--- INSTRUCTIONS FOR THE TASK ---
Starting at the line that holds "You are a GUI", quote every line through the end of the records, both boundary lines included. Omit the pictures.

[Stored items]
● ● ● ●
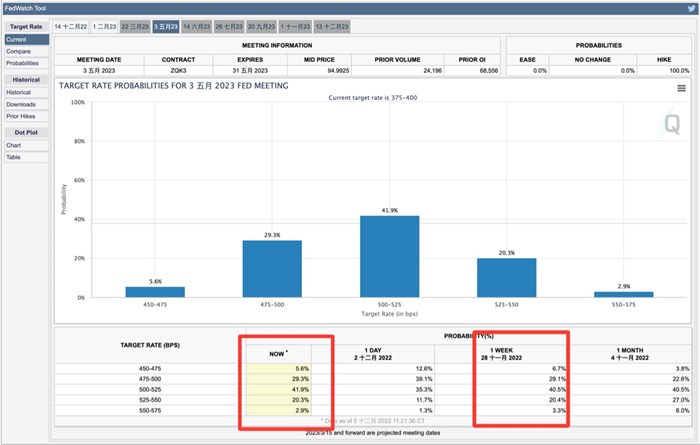Select the 14 十二月22 meeting tab
700x445 pixels.
coord(70,25)
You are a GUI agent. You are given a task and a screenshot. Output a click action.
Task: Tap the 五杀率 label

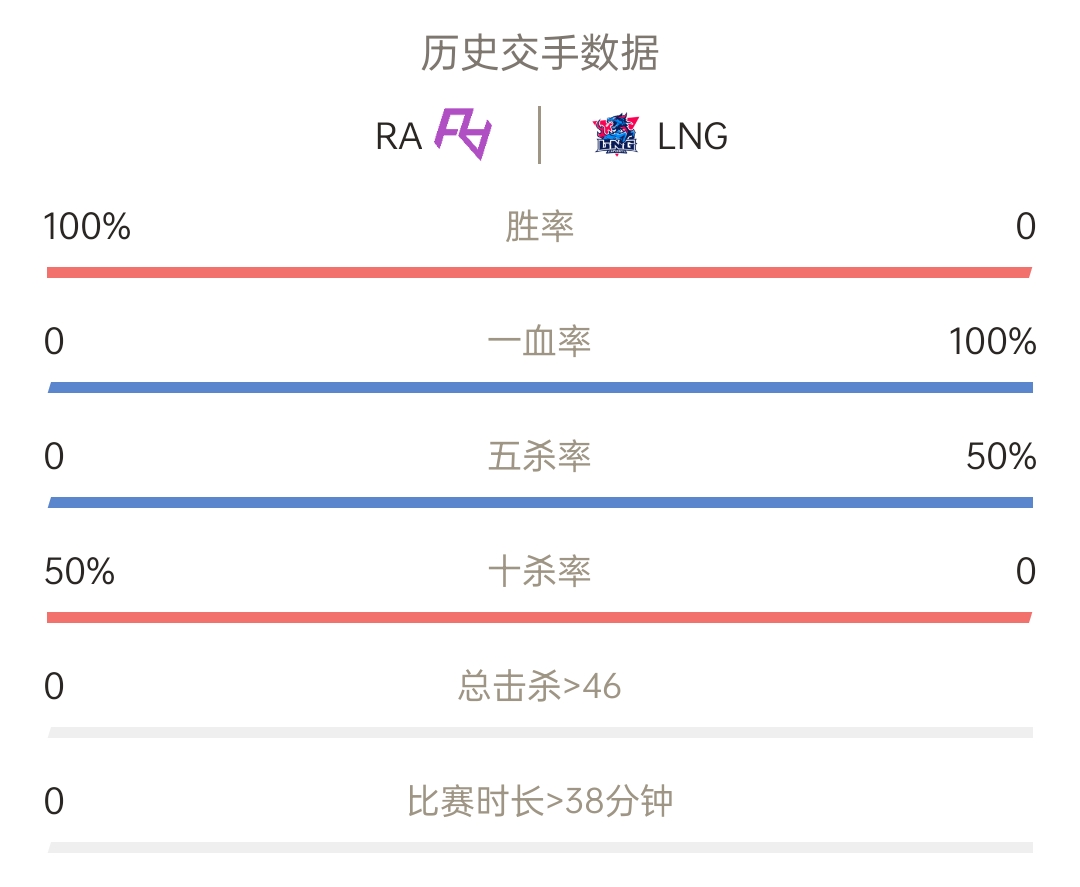[x=539, y=457]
● ● ● ●
--- ANSWER TO THIS TASK ---
You are a GUI agent. You are given a task and a screenshot. Output a click action.
Task: Tap the 五杀率 label

[x=539, y=457]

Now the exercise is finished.